Let us put this information into perspective and assume we have three board states that have to be solved. Board state A can be solved in one move, board state B can be solved in 5 moves and board state C can be solved in 10 moves. In order to find the moves to these games, Iterative Deepening Depth-First Search has to explore approximately the following number of states for each game: A: 2.7 states, B: 143.5 states and C: 20589 states.

A whole range of other algorithms exist that are computationally faster for long paths, but these do not necessarily guarantee the shortest possible number of moves. Look at Heuristic Search if you are interested in alternative ways of solving the 8-Puzzle. An implementation of A* (A Star) is available in lesson How do I Tell the Computer to Solve the 8-Puzzle Game Using A*?.

Integrating the Functionality

Please update the openStack code from lesson How do I Create an 8-Puzzle Game? with the following openStack code. This adds a Solve button to the board and populates that button with the LiveCode script to run the Iterative Deepening Depth-First Search algorithm.

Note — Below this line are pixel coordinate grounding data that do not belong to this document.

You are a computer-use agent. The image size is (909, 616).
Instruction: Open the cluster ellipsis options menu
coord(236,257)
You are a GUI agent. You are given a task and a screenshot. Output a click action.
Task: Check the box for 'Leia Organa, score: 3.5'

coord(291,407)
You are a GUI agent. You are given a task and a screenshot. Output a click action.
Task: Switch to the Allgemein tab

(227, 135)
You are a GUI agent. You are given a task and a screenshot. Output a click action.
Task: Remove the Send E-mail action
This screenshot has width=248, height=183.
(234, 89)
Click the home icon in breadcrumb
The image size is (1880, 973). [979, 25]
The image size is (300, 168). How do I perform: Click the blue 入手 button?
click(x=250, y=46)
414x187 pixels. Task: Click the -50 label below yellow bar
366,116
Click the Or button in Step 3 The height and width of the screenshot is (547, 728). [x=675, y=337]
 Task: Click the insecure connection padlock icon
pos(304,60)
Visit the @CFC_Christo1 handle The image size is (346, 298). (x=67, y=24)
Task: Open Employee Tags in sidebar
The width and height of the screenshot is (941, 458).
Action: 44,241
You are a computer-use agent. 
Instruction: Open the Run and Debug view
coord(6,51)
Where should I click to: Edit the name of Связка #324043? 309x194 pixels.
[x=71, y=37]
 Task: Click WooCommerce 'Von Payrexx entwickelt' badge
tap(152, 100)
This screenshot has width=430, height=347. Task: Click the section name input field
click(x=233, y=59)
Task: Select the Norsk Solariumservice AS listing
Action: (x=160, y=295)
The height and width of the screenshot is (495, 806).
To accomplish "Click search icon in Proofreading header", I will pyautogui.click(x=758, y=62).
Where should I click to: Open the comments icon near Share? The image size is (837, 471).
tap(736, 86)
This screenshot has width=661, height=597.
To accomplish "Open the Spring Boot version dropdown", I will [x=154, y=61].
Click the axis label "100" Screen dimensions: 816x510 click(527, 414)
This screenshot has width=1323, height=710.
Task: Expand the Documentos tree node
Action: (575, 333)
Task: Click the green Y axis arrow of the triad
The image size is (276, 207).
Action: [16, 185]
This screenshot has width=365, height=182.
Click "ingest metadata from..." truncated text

Note: Only one comment and one line of code have been added to the original openStack.

on openStack
	# set up the constants for the game type
	setGameConstants 3, 3
	# remove any previous buttons that may already be on the card
	# this prevents us from duplicating existing buttons
	repeat while the number of buttons of this card > 0
		delete button 1 of this card
	end repeat
	# create the board buttons
	createBoard 50
	# write the values onto the buttons
	writeButtonLabels sWinningState
	# create the space on the board
	hide button ("b" & sSpaceButton)
	# create the shuffle button
	createShuffleButton
	# create the solve button
	createSolveButton   
	# make sure the board cannot be resized
	set resizable of me to false
end openStack

The Solve Button

Command createSolveButton creates the Solve button and populates the script that is called when pressing the button. This command also resizes the card on which the game buttons and tiles are placed.

command createSolveButton
   # create the shuffle button
   new button
   set the name of the last button to "New Button"
   set label of button "New Button" to "Solve"
   set width of button "New Button" to 60 * sTilesX + sOffset * (sTilesX - 1)
   set location of button "New Button" to (60 * sTilesX + sOffset * (sTilesX - 1)) / 2 + 20, \
         (60 * sTilesY + sOffset * (sTilesY - 1)) + 96
   # populate the button script for the shuffle button
   set the script of button "New Button" to \
         "on mouseUp" & cr & \
         "solvePuzzle 50" & cr & \
         "end mouseUp"
   set the name of button "New Button" to "Solve"
   # resize the board for the buttons
   set the width of me to 60 * sTilesX + sOffset * (sTilesX - 1) + 40
   set the height of me to 60 * sTilesY + sOffset * (sTilesY - 1) + 126
end createSolveButton

Managing the Solution Process

Command solvePuzzle performs all steps needed to solve the 8-Puzzle. This includes testing whether or not the first board state is already the winning board state, calling Iterative Deepening Depth-First Search and moving the tiles back into the positions that are defined to be the solution state. pPadding specifies the amount of space that exists between the top and the left edge of the stack card and the grid of tiles.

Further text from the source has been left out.